EXERCISE DETAILS =
Give again, word for word, every line below from the one that has "Given: Open Ethereum's" through the one that has "This screenshot has width=1400, height=861.", both included, and no others.

------ THE RECORDS

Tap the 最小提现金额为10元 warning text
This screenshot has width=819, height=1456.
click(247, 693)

------------
------ THE RECORDS

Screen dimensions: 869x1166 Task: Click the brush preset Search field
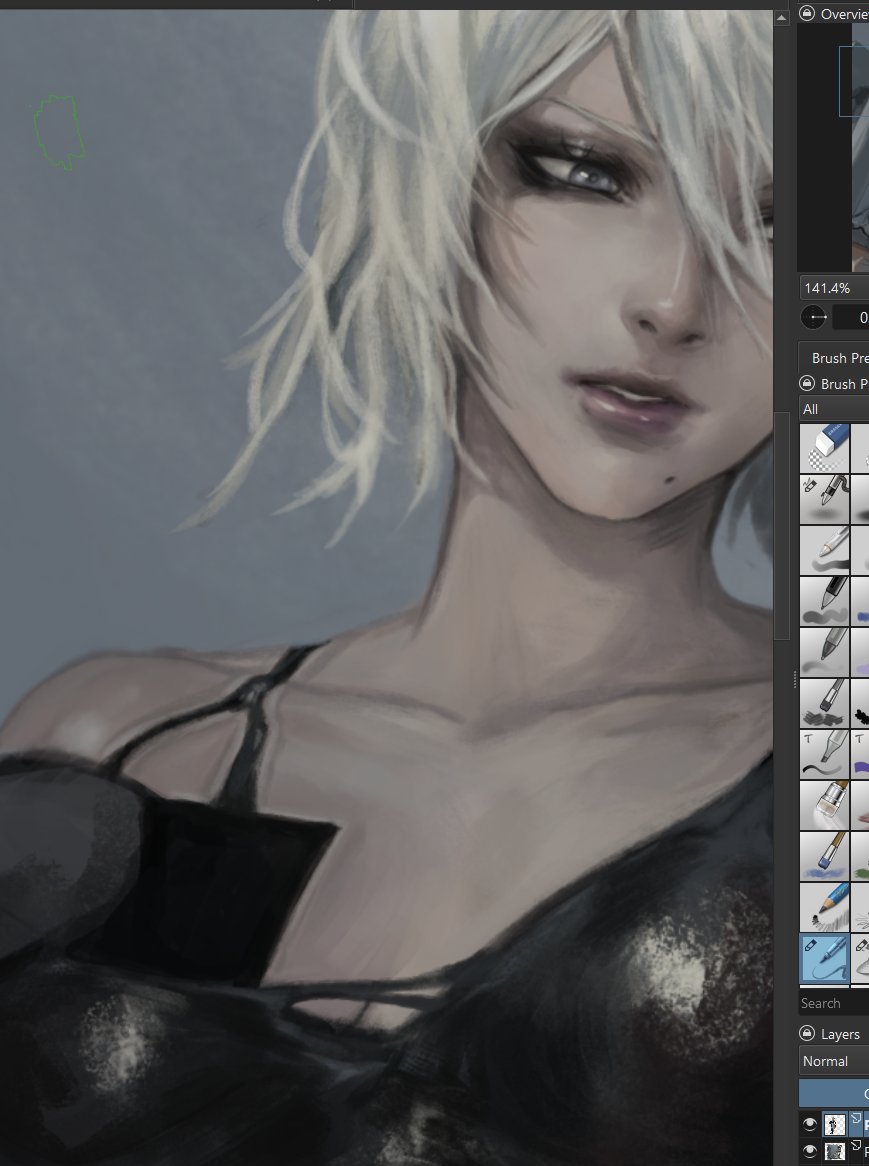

------------
------ THE RECORDS

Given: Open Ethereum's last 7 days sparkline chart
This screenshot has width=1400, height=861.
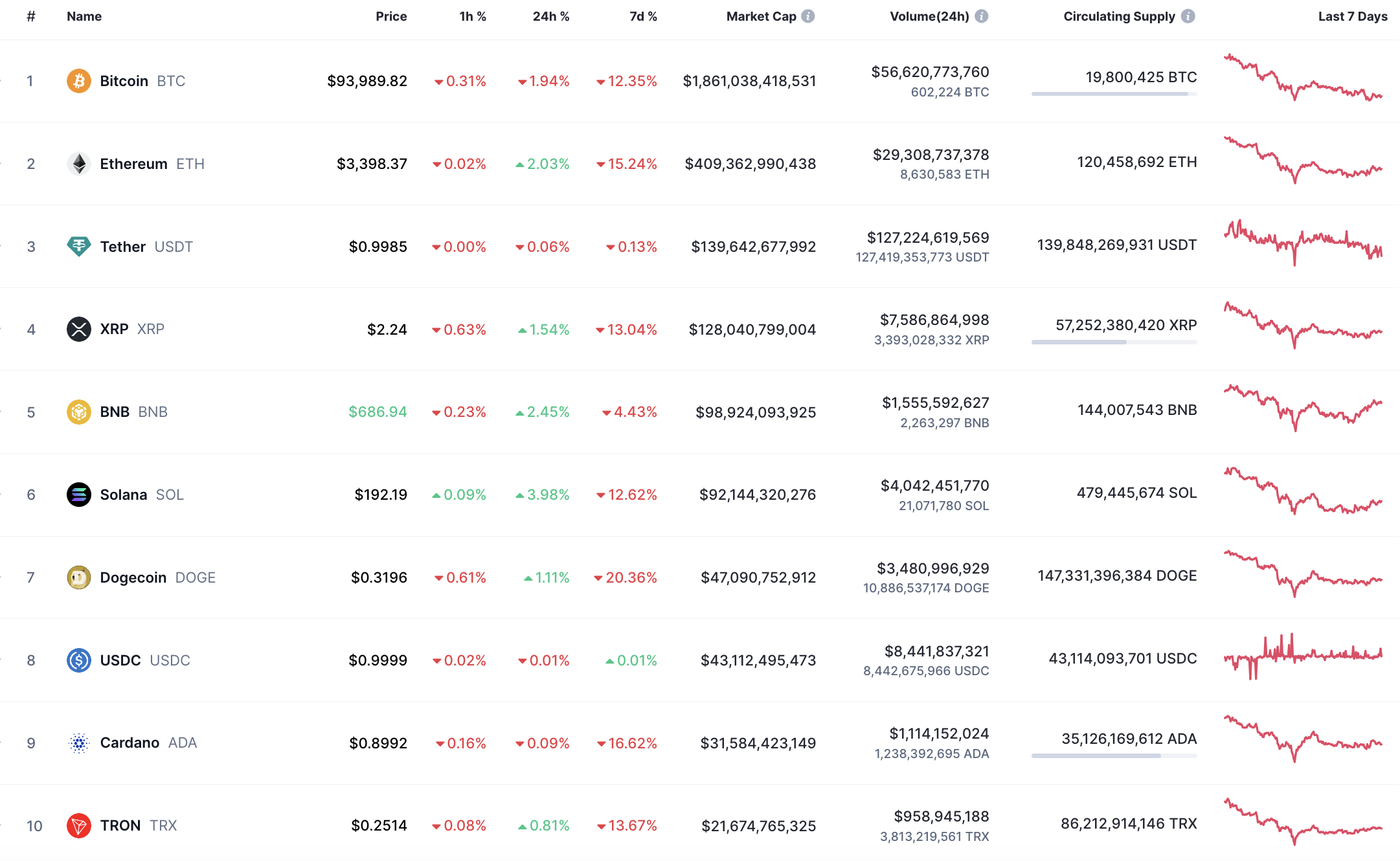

------------

EXERCISE ANSWER =
Given: Open Ethereum's last 7 days sparkline chart
This screenshot has width=1400, height=861.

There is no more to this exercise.